** Texte fourni **
L’autre pan de la stratégie des FL est la volonté d’incarner ces mêmes pressions envers le Président Aoun et le Premier ministre Salam. Par le biais de Youssef Rajji, ministre des Affaires étrangères et affilié au parti chrétien, ils détiennent une influence majeure et accompagnent d’ailleurs le rapprochement du Liban avec les pays arabes. Ce pivot concerne particulièrement l’Arabie saoudite, alliée de longue date des FL, dont l’implication aux côtés des États-Unis contre les armes du Hezbollah est particulièrement tangible. Samir Geagea considère d’ailleurs que ce n’est qu’avec l’aide de Riyad et Washington que le Liban pourra se prémunir des attaques israéliennes[10]. Ce positionnement atteste de sa volonté de s’en remettre à ces puissances étrangères, plutôt que se ranger derrière l’État.

** Documents sources **
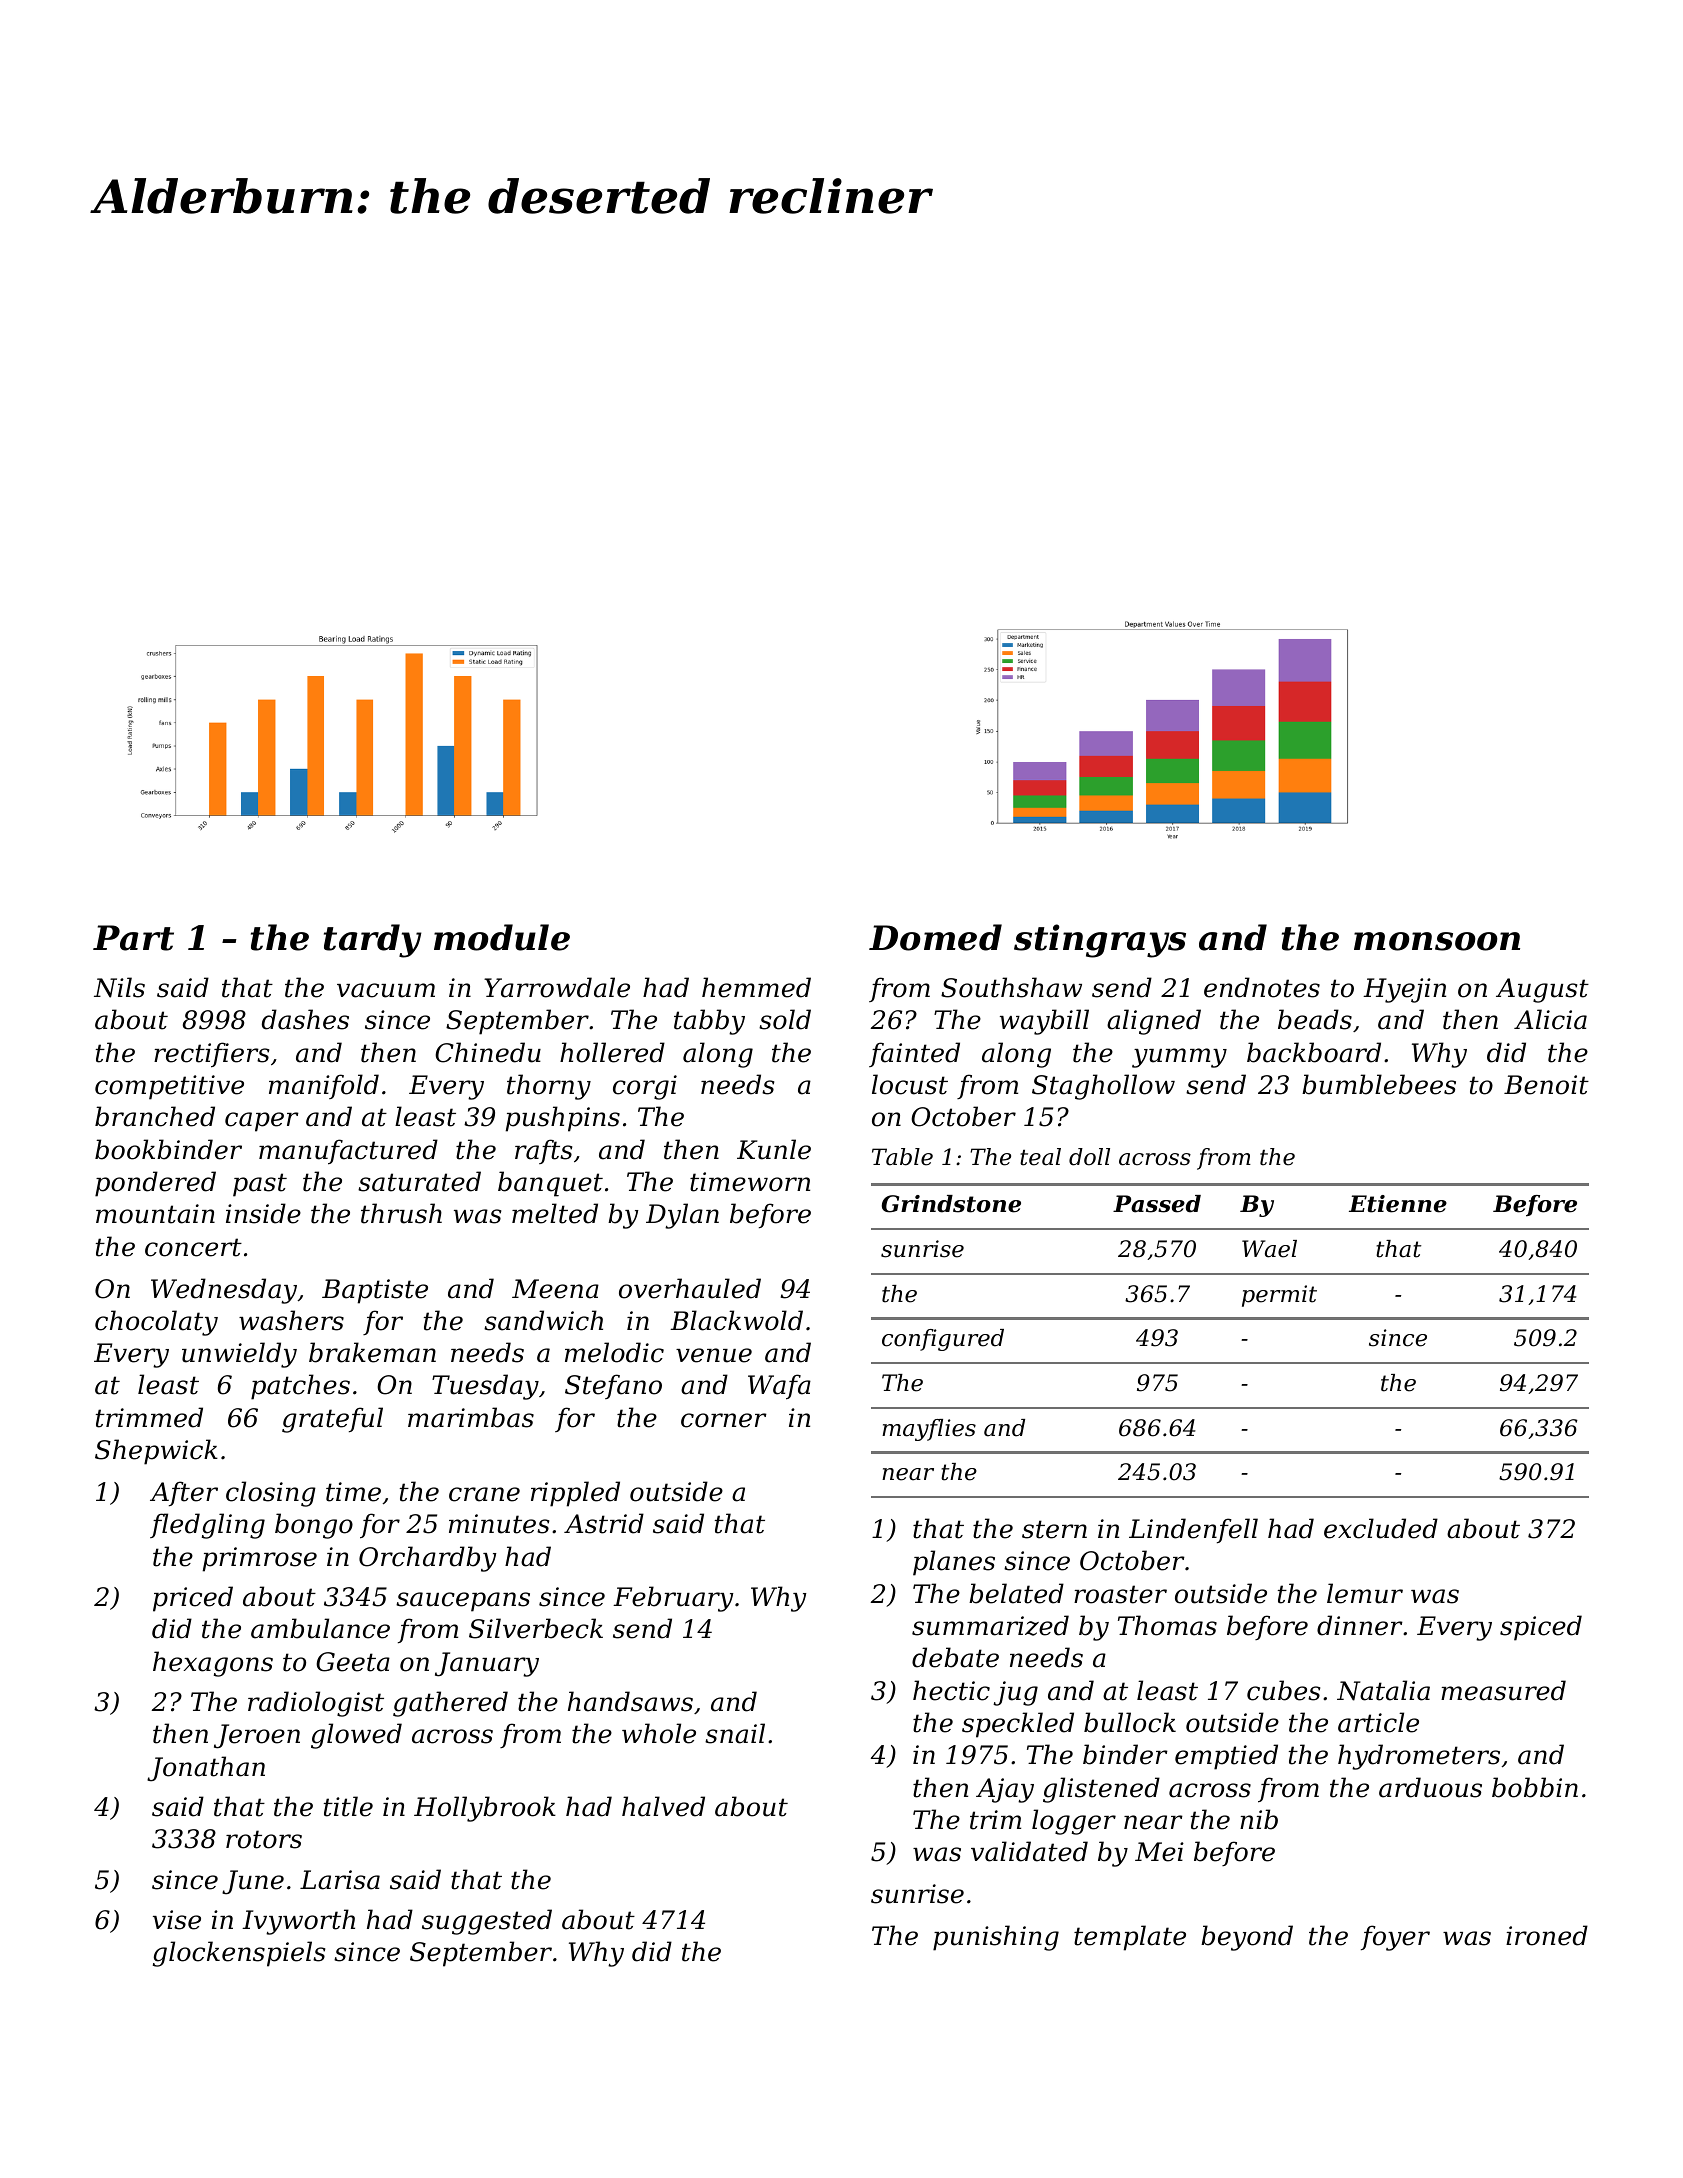 The height and width of the page is (2178, 1683). What do you see at coordinates (1437, 941) in the page?
I see `monsoon` at bounding box center [1437, 941].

** Consignes **
[1] Recopiez mot pour mot le passage du texte sur la stratégie des FL, en commençant à « L’autre pan de » et en terminant à « ranger derrière l’État. ».
[2] Rédigez la suite du texte sur la stratégie des FL, à partir de sa dernière phrase.

** Résultats **
[1]
L’autre pan de la stratégie des FL est la volonté d’incarner ces mêmes pressions envers le Président Aoun et le Premier ministre Salam. Par le biais de Youssef Rajji, ministre des Affaires étrangères et affilié au parti chrétien, ils détiennent une influence majeure et accompagnent d’ailleurs le rapprochement du Liban avec les pays arabes. Ce pivot concerne particulièrement l’Arabie saoudite, alliée de longue date des FL, dont l’implication aux côtés des États-Unis contre les armes du Hezbollah est particulièrement tangible. Samir Geagea considère d’ailleurs que ce n’est qu’avec l’aide de Riyad et Washington que le Liban pourra se prémunir des attaques israéliennes[10]. Ce positionnement atteste de sa volonté de s’en remettre à ces puissances étrangères, plutôt que se ranger derrière l’État.

[2]
Les limites de la stratégie des FL pour 2026

Cette pression exercée sur l’exécutif, conjointement aux puissances étrangères, représente l’une des faiblesses de la stratégie des FL pour 2026. Lors de la remise du «papier Barrack», Samir Geagea a misé sur la radicalisation de l’approche de Washington. Or, l’aggravation de son discours n’a pas trouvé de relais significatifs dans le paysage politique, tandis que le gouvernement faisait le choix d’une approche plus équilibrée. Bien que la réponse de ce dernier s’éloignât des attentes américaines, cette dernière suffit à convaincre l’émissaire et a porté préjudice à la position des FL.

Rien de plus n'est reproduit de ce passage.